Louie Psihoyos, regizorul filmului documentar The Cove, laureat al Premiului Oscar în 2010
Like humans, dolphins demonstrate an intense curiosity about their environment and creativity in manipulating that environment. Their unique sensory capabilities provide highly detailed, three-dimensional images of their physical surroundings using nothing but sound waves. Nonetheless, dolphins kept in captivity are often put on display in tiny concrete tanks surrounded by screaming people and loud music. This is a very distressful—and often life-threatening environment for a wild animal whose primary way of experiencing the world is through sound. The chronic stress and deprivation of a life in captivity in addition to being torn from their natural environment and isolated from their pod inflicts immense emotional trauma on these highly sentient creatures. Dolphins must consciously choose to take each breath, and when the stress of captivity becomes too great, they have been known to commit suicide. Thus, as our understanding of these animals has evolved over recent decades, there is now enough evidence to suggest that it is impossible to adequately replicate a dolphin’s natural environment in captivity.

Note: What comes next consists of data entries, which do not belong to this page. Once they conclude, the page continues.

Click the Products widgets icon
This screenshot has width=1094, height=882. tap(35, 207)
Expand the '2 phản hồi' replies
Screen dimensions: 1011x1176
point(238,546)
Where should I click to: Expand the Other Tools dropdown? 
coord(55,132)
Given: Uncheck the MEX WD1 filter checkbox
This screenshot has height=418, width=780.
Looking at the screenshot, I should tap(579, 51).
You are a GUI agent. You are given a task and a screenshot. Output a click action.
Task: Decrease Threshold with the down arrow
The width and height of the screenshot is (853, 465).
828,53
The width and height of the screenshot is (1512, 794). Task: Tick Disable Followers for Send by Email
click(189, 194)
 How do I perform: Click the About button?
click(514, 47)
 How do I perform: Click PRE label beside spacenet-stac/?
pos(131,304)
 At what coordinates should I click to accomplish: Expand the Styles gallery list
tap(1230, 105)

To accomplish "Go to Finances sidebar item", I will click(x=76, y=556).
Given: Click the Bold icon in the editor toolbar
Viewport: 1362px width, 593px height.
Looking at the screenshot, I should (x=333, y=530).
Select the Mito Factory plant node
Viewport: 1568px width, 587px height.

Extending the same ethical and legal protections to a branch of our mammalian ancestry that routinely shows empathy and compassion for humanity is a logical step in our own evolution as moral beings. At a time in human history when our own species is ravaging the ocean ecosystem at an accelerating pace through pollution, overfishing, and devastating bottom trawling, it is the least we can do to afford these magnificent creatures the right to co-exist in their own natural aquatic ecosystem.
It is clear that a dolphin’s capacities to think, feel, experience, and manipulate its environment are on par with the capacities of a human being. For this reason, we believe that dolphins should be afforded the rights of non-human persons and be protected by law.
As a member of the Agreement on the Conservation of Cetaceans of the Black Sea, Mediterranean Sea and contiguous Atlantic Area (ACCOBAMS), Romania has demonstrated an admirable commitment to the conservation of cetaceans in their natural environment.
We implore the Romanian Parliament to seize this opportunity to advance the moral development of humanity, and to uphold this commitment by passing legislation that declares cetaceans “non-human persons,” thereby setting a global standard for marine mammal welfare and conservation.